Decentralized Finance and Innovation

Decentralized finance to date seems mostly to be about speculatively trading one cryptocurrency for another. I see little real investment. But in my post on Elrond, I also wrote, “The DeX’s or decentralized exchanges have shown that automated market makers can perform the services of market order books used by the traditional exchanges like the NYSE at lower cost while being easily accessible from anywhere in the world and operating 24/7/365. Thus, every exchange in the world is vulnerable to a DeX.”

One of the reasons that I think DeFi has a big future is that there is much more innovation in the space than in traditional finance. Decentralization is really not a big deal for consumers–it’s even a negative in some respects–but it’s a huge factor for producing innovation.

As an illustration the excellent Bartley Madden (note my biases!) has an interesting idea for reformulating order books on size rather than time.

  • One patented concept is that at a specified limit price, priority is based, not on the time when the order was received, but on order size, which incentivizes placing larger orders.
  • Additional issued patent claims concern variable prices on limit orders depending on the number of shares traded and other technical details for new ways to facilitate the matching of institutional orders with large retail orders.
  • The reason this platform would actually build liquidity is because of the preference given to the largest orders. In operation, a slight price advantage is achieved by the larger investors while the counterparty smaller investors achieve a very quick fill of their entire order.

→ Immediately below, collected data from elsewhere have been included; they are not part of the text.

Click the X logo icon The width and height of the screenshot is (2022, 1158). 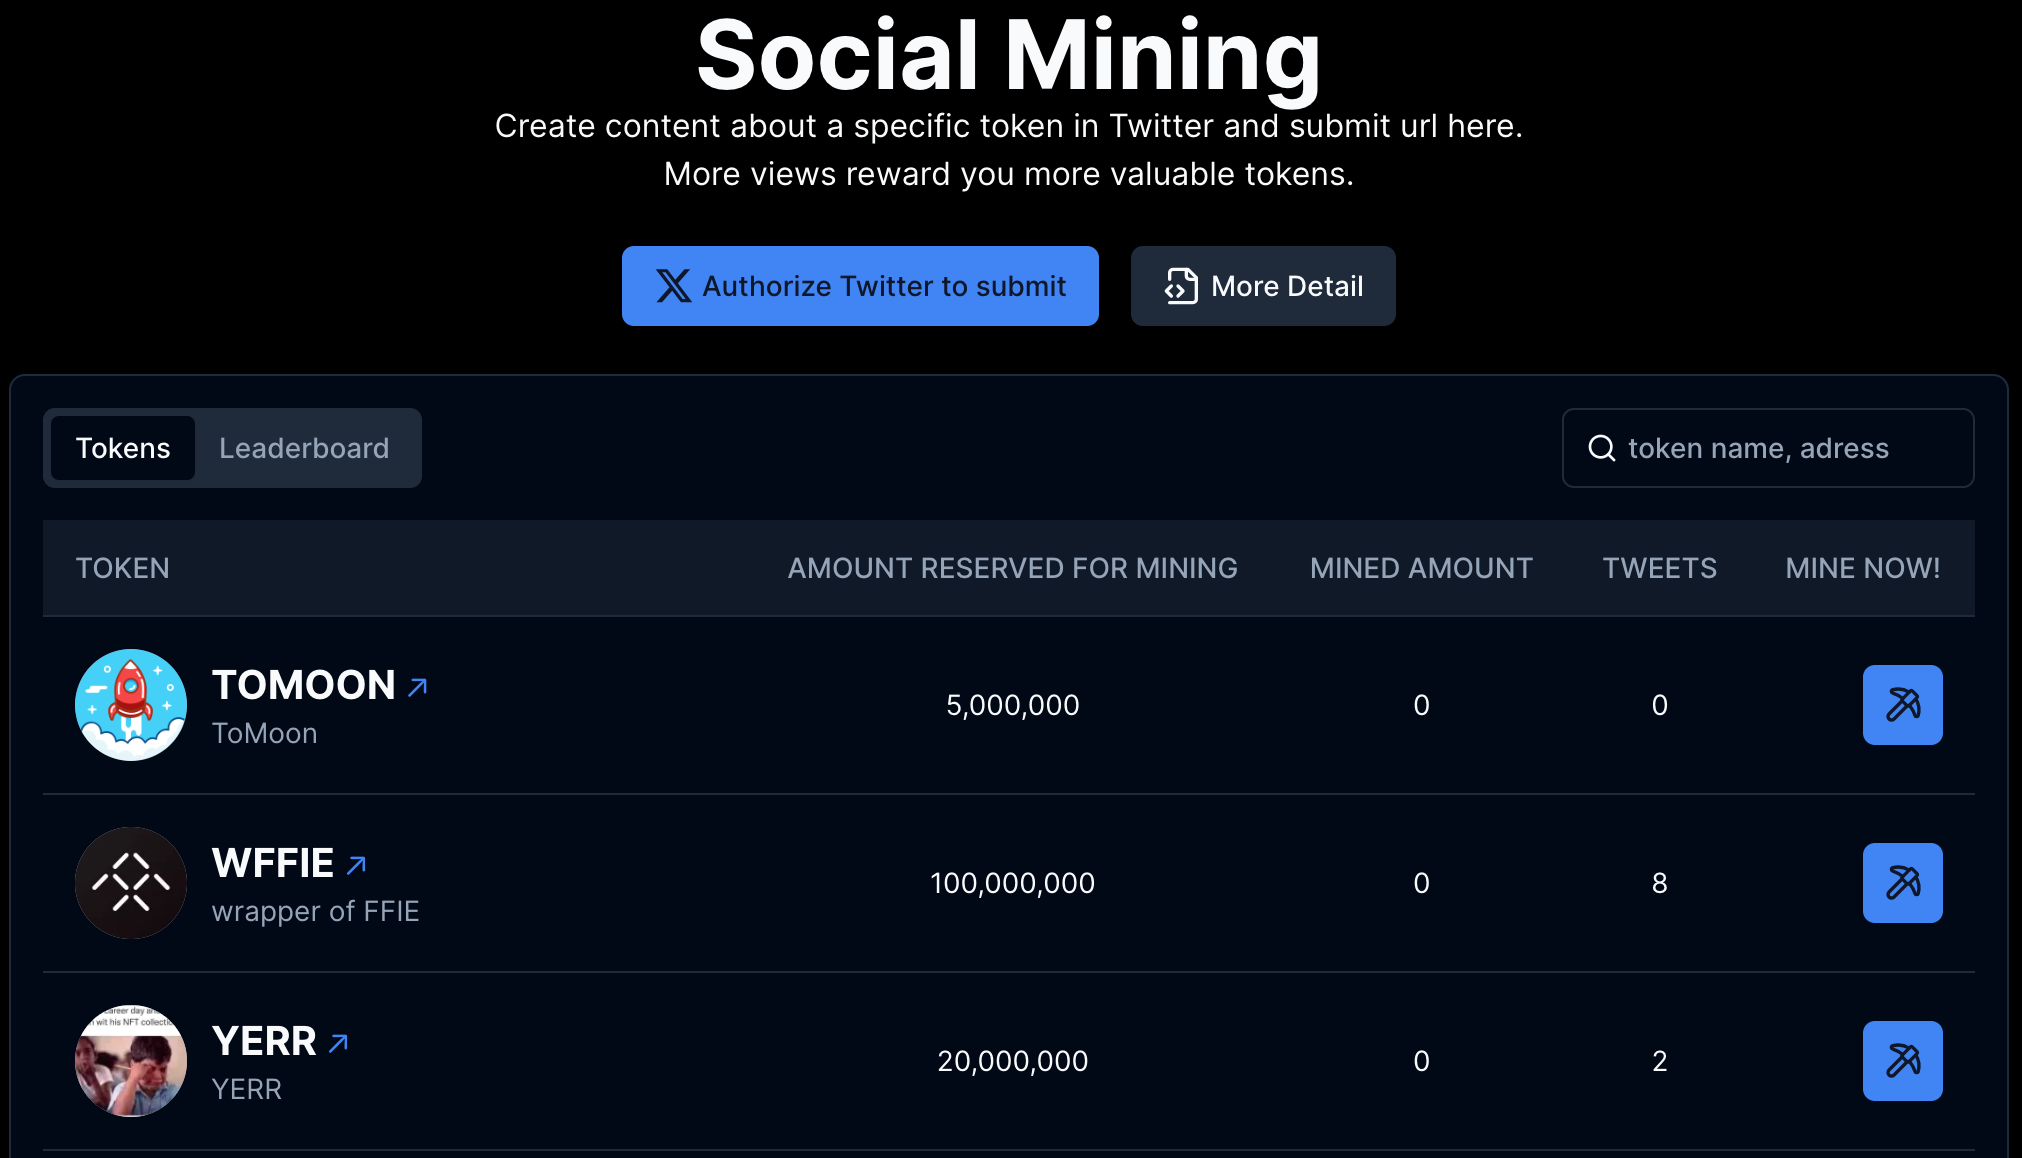673,286
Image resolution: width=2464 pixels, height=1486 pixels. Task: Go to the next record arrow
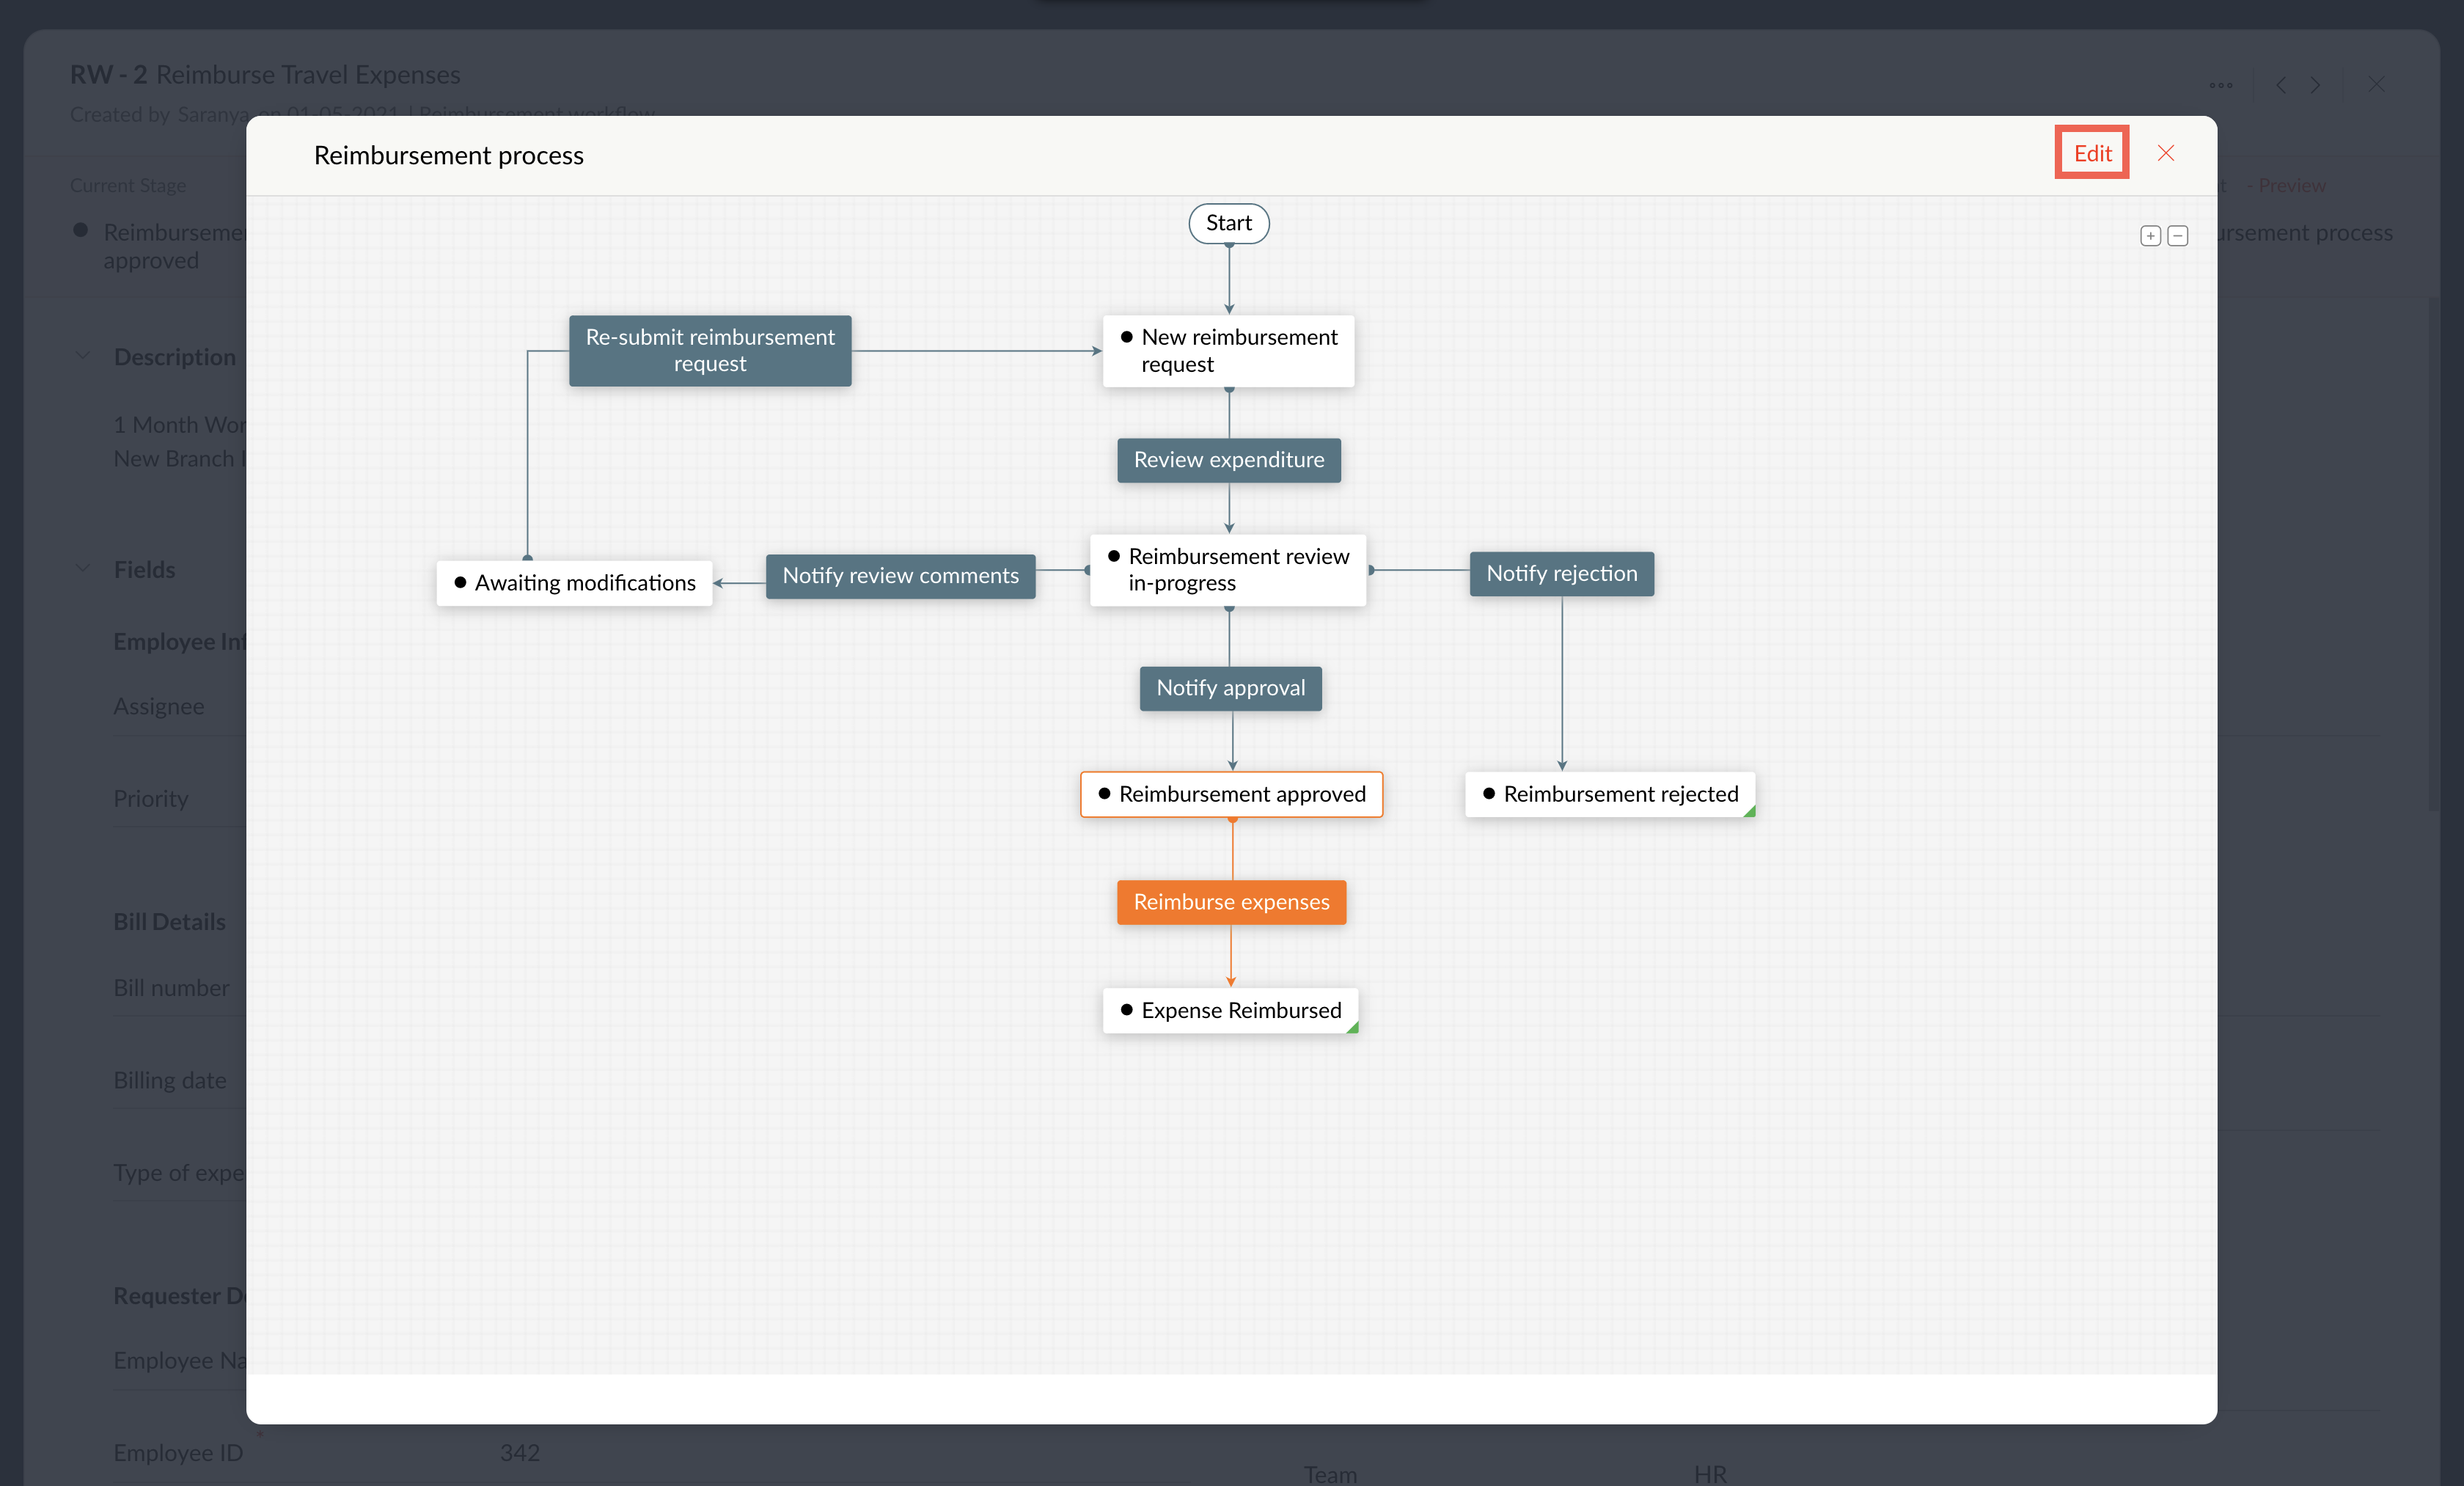tap(2315, 85)
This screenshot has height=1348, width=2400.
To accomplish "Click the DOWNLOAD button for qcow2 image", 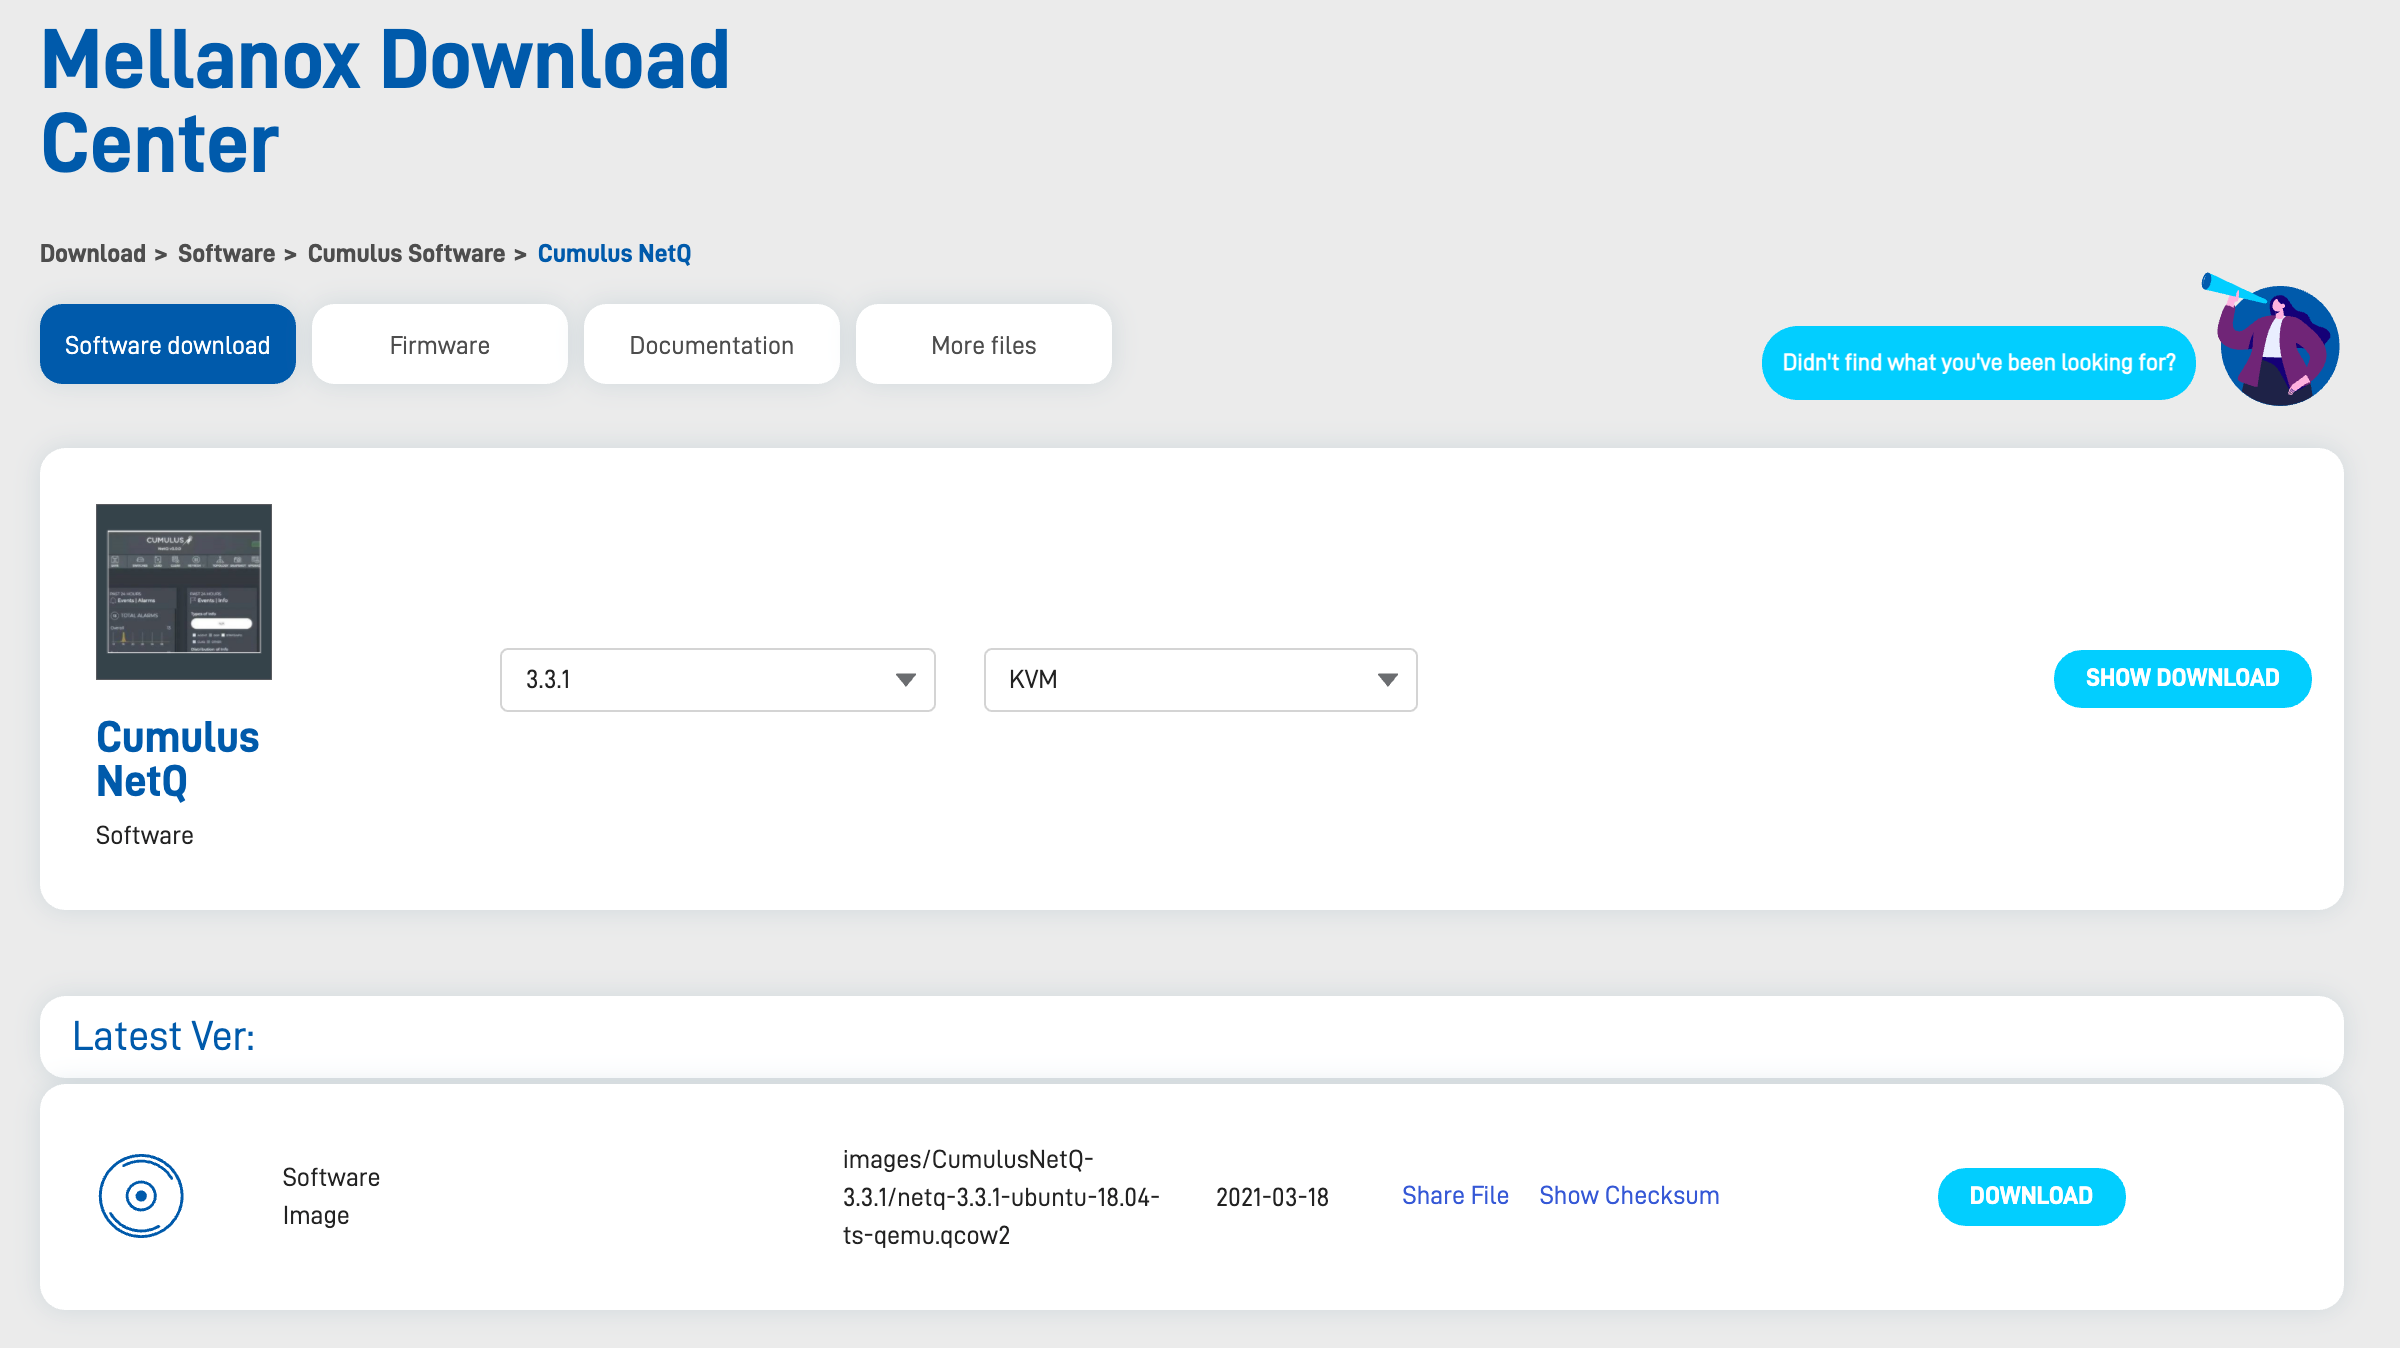I will pyautogui.click(x=2031, y=1196).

Or consider the Budish, Crampton, Shim idea for batch auctions to avoid resource waste (rent-seeking) from high-frequency trading. Are these good ideas? I don’t know. But what I do know is that there is little chance that either will be adopted by a major exchange–the transactions costs, including bureaucracy, fear and complacency (why rock the boat?) make it very difficult to innovate. But these ideas could be implemented very quickly by a DeX.

DeFi illustrates “the perennial gale of creative destruction,” and right now we are in the creative phase. New ideas about how to exchange assets are being rapidly deployed and destroyed but a few will prove robust and then watch out. The destruction phase has yet to be begin. Wall Street is unprepared for the onslaught.